I can't really stand MMORPGs, least of all WoW or Guild Wars. It's not just the fact that they're only RPGs in the sense that you can choose to be a certain race or class, and don't really give a sense of playing any kind of role. It's partly the fact that you do basically spend the whole time running around in a Diablo-esque hack n' slash trying to level up the whole time and trying to find better gear. I'm sure some people find it fascinating, but I would only ever pay a one-off game fee for it, certainly not a monthly subscription. I also can't stand the people - in Guild Wars, if you go to a town, it's mostly full of people running around saying 'Join my guild! Join my guild! It pwns!' and other such inanities. How you can even vaguely immerse yourself in it (and I'm no D&D obsessive) when there's annoying Americans/teenagers running around making stupid comments and doing vaguely-funny-the-first-time dance moves, I've no idea. Give me single player any day.
I just use google as purely a search engine, because I find the personalised stuff a bit pointless. Surely all they can get from me is a list of regular or irregular searches connected to one of millions of IP addresses? And since I use a couple of computers at work as well as my home PC, the data's not really complete anyway?
That's why I'm glad my name's George Brown - best of luck googling that!
There are students in the Institution I work in who have quite openly been slagging professors here on facebook - I guess they're just not aware of how easy it is to find..
With regard to the above, a number of the major political and social changes of the last 100 years worldwide have, in the most part, been instigated by students - Romania under Ceaucescu, Tiananmen Square in China, etc. etc. If they'd all be 'doing their homework' none of that would have happened. Of course they're not directly comparable, but it is in student's nature to question and inquire, and I feel they should be encouraged to do so, though in a positive and constructive manner.
Highly amusing though.
I've had broadband through NTL/Virgin/whoever for a year or two now, and I've barely had a problem with the service itself (the year it took them to sort out a refund for them opening two accounts and charging for both is a different story altogether). The up and download speed have been fine, and I do a pretty hefty amount of downloading torrents and the suchlike.

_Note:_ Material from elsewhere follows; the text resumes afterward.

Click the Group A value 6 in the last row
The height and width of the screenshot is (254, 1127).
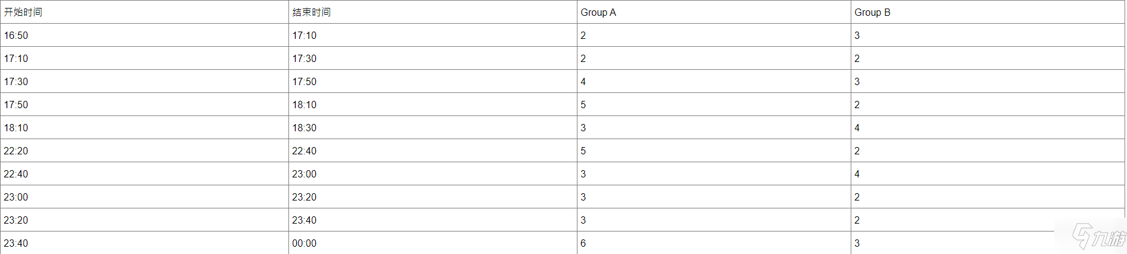714,243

The TV, on the other hand, is pretty appalling. The guide is incredibly slow, and there seem to be several buttons I can press which seize the whole thing up for a minute or so at a time. The 'On Demand' service simply doesn't work, and every time I phone the call centre in India I have to go through the rigmarole of them sending something to the box, which apparently takes two hours. Of course each time I phone the person I speak to has no record of previous calls. The new much-vaunted Central service doesn't work either - scant recompense for the lost Sky channels. Nor (often) do the pay per view movies. I am generally met with indifference by any customer servants I eventually get through to. The service offered by Sky (including interactive) is considerably better - I would have it if my landlady would let me put a satellite on the roof.
And mine costs me about £70 a month for the pair. I was paying a price similar to another poster, but that went up very quickly after the offer period ended. When I pay this much for something, I really do expect it to be pretty perfect, and frankly it isn't.